The best definition of a hacker that I have ever seen is due to Bruce Schneier, in his book, Secrets and Lies: Digital Security in a Networked World. He states in Chapter 4:

I define a hacker as an individual who experiments with the limitations of systems for intellectual curiosity or sheer pleasure; the word describes a person with a particular set of skills and not a particular set of morals.

Admittedly this sounds a lot like the way Beauvoir describes Bobby Newmark in William Gibson's Count Zero: someone who is interested in systems, how they work, and what their limits are. The term given in this definition describes some script kiddies and crackers as much as it describes the people described in the entry for "Hacker" in the New Hacker's Dictionary. And more than that as well. Ultimately, this drive to exploration, discovery, and the quest for knowledge is what makes a hacker a hacker. From the previous definitions given, dwyn's definition comes closest.

The phone phreaks of yore were true hackers in this sense; they didn't do the things they did just to annoy the telco or make free 8-hour phone calls to Manila or some random place somewhere in the world. For most of them, what they wanted was secret knowledge, understanding the esoteric knowledge of the phone system better than its designers did.

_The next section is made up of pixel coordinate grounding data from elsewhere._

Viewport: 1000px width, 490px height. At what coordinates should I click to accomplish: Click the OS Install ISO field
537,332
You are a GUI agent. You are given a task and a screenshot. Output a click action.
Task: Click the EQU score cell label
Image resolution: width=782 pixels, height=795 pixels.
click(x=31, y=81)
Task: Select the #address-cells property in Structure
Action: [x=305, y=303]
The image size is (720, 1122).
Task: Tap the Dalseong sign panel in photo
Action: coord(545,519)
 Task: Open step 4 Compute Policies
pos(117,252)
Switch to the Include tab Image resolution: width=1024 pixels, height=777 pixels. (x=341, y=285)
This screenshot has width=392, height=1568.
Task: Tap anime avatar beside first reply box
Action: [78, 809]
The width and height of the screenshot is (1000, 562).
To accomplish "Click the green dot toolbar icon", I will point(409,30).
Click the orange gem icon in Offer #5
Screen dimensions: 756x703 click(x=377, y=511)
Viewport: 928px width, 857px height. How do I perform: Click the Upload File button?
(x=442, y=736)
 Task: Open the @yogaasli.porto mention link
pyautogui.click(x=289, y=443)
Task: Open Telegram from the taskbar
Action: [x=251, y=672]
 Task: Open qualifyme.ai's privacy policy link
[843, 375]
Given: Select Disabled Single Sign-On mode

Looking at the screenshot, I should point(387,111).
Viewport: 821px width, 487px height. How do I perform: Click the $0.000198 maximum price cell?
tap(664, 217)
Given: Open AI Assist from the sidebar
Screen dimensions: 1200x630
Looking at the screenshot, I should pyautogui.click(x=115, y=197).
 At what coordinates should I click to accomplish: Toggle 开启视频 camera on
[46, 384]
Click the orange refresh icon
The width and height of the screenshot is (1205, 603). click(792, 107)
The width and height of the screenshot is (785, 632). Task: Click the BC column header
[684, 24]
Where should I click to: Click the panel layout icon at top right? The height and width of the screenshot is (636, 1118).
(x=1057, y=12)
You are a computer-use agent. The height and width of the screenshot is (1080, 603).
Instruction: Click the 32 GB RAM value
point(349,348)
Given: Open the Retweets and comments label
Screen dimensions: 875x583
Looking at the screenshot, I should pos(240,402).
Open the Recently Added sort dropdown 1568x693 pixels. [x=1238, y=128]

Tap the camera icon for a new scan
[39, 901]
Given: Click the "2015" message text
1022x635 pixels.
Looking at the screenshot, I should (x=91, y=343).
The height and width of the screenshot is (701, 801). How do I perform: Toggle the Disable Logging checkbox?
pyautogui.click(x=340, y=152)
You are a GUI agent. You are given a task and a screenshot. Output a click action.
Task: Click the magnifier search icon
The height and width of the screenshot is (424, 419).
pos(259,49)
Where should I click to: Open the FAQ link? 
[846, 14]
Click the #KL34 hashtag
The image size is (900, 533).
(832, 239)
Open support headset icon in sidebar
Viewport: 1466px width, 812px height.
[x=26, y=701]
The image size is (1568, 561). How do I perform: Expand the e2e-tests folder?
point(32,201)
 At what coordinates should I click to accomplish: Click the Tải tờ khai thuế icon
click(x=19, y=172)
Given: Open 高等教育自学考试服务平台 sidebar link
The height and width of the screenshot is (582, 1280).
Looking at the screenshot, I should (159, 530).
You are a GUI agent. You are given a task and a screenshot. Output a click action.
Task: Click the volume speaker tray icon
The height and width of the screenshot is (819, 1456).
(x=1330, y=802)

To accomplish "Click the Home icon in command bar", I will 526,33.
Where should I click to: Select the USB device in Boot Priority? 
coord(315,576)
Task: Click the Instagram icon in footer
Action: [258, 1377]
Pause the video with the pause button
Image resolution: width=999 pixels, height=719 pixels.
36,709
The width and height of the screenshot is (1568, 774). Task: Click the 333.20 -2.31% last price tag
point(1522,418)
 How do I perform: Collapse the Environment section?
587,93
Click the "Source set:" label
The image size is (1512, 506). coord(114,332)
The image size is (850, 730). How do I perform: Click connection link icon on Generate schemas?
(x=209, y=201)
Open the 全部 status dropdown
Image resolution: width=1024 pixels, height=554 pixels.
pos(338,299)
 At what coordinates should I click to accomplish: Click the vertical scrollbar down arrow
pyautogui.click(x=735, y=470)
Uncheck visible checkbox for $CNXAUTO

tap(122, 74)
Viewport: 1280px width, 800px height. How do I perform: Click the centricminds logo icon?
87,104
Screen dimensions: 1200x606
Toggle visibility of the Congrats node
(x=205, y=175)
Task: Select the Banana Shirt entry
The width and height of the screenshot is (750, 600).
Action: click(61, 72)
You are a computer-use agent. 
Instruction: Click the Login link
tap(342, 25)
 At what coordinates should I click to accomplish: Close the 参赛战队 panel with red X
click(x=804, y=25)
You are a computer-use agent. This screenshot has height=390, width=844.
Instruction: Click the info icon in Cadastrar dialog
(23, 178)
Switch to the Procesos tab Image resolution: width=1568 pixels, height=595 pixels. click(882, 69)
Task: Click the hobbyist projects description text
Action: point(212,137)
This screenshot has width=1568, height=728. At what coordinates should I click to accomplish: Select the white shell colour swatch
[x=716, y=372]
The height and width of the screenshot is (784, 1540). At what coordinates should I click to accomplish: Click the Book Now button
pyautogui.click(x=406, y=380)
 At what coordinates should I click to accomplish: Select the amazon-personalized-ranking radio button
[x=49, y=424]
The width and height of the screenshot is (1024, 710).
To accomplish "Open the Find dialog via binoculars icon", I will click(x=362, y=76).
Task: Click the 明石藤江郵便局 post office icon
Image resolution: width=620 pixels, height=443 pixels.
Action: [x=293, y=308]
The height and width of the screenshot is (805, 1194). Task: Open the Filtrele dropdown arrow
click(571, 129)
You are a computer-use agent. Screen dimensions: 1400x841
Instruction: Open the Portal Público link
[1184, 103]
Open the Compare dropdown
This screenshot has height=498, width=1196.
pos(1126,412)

Virus writers, the designers of DDoS techniques, and crackers can also sometimes be described as hackers; for some of them probably the testing of the limits of the systems they are exploiting and knowledge of their security weaknesses are the things they are after. The fact that they usually destroy or ruin the systems they interact with they consider as the price of their knowledge. The pursuit of knowledge does not always lead to beneficial ends. Which is why this group are sometimes referred to as Dark Side hackers.

The same definition also covers the programmers who program for the sheer joy of programming. Once again, their prize is knowledge; the knowledge of how computer systems work, how computers can be used, controlled, and manipulated. It is through people like these that we have better systems today than yesterday, as they constantly test the limits of computer systems.

Many of the great scientists of the past and present can also be described with this term. They strive to understand the workings of that greatest system of all: the universe itself, what laws it obeys, how it is built, and what its limits are. They strive to know the mind of God, the greatest hacker of them all.